--- Data extract Enclosed Below ---

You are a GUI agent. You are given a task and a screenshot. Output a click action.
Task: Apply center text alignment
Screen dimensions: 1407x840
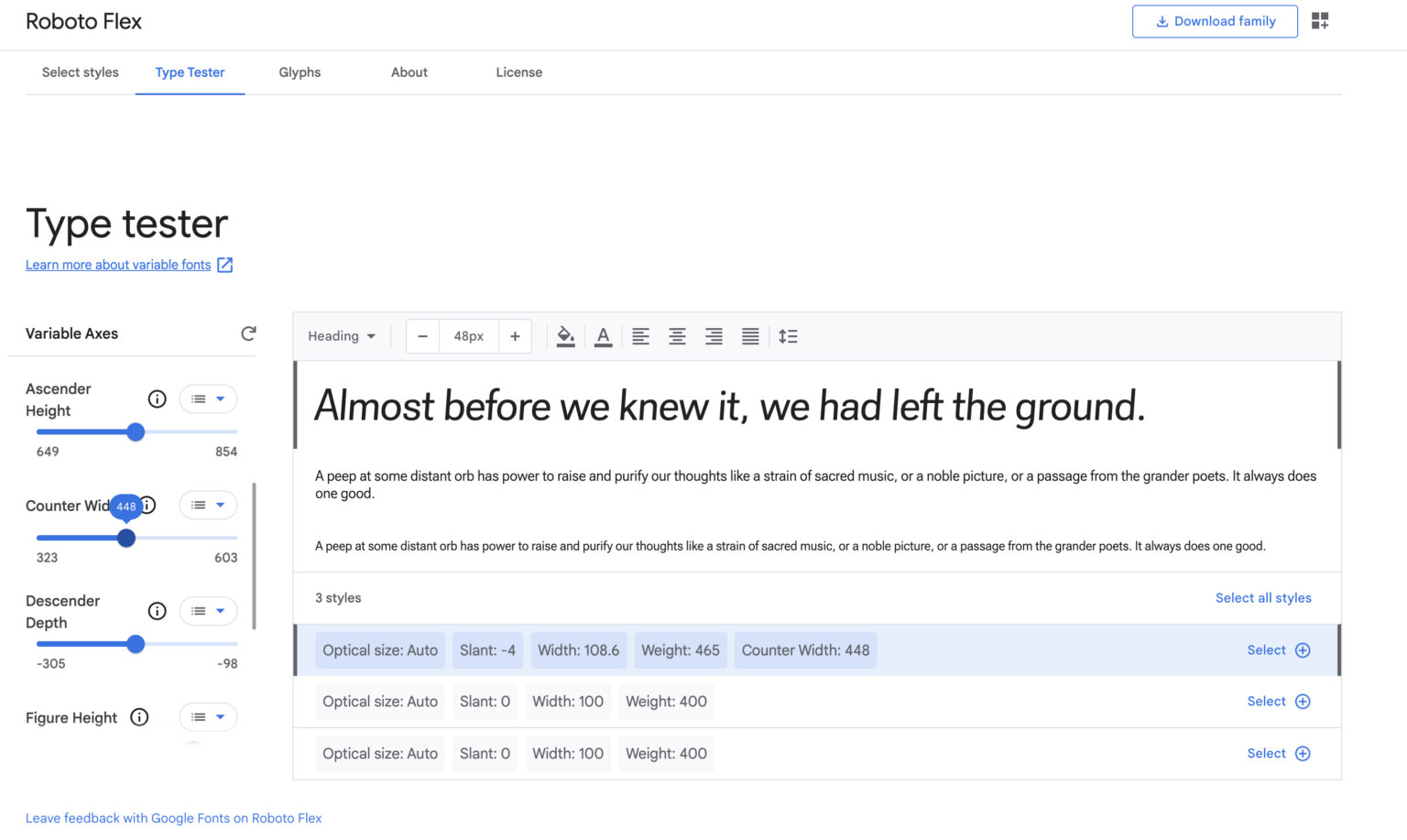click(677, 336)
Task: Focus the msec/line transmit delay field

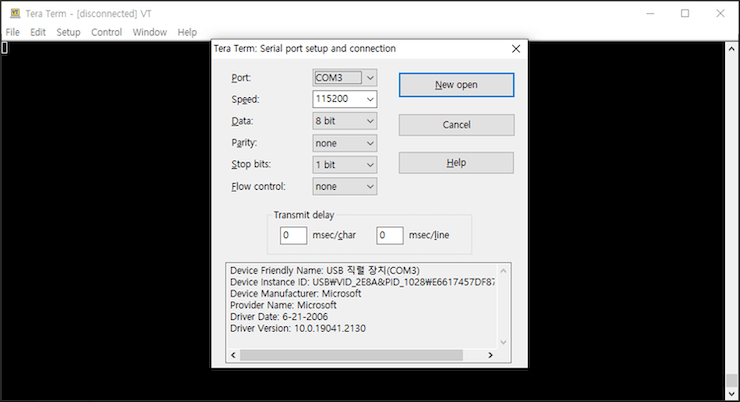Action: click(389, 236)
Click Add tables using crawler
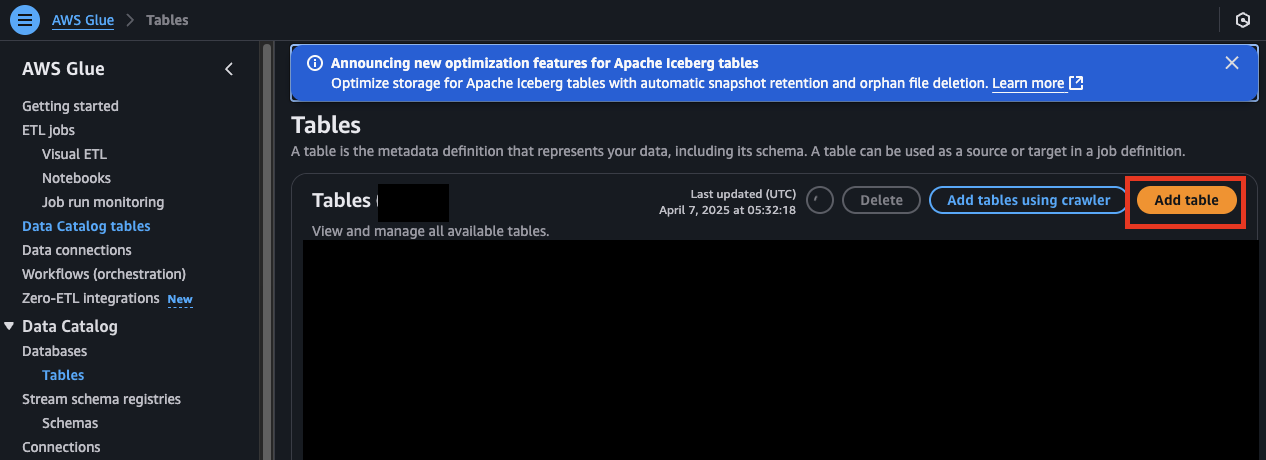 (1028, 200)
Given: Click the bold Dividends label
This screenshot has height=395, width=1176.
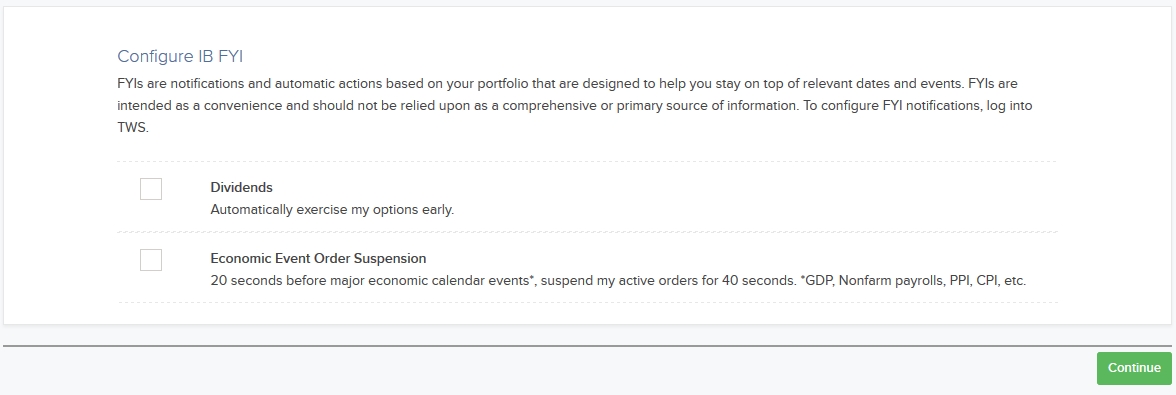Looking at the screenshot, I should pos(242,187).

--- End of Enclosed Data extract ---

■ **Task details**:
No images belong in the copy. Transcribe every record exactly.

■ **Response**:
You are a GUI agent. You are given a task and a screenshot. Output a click action.
Task: Apply center text alignment
Screen dimensions: 1407x840
click(677, 336)
Task: Focus the msec/line transmit delay field

Action: click(389, 236)
Click Add tables using crawler
 (1028, 200)
Given: Click the bold Dividends label
This screenshot has height=395, width=1176.
Looking at the screenshot, I should pos(242,187).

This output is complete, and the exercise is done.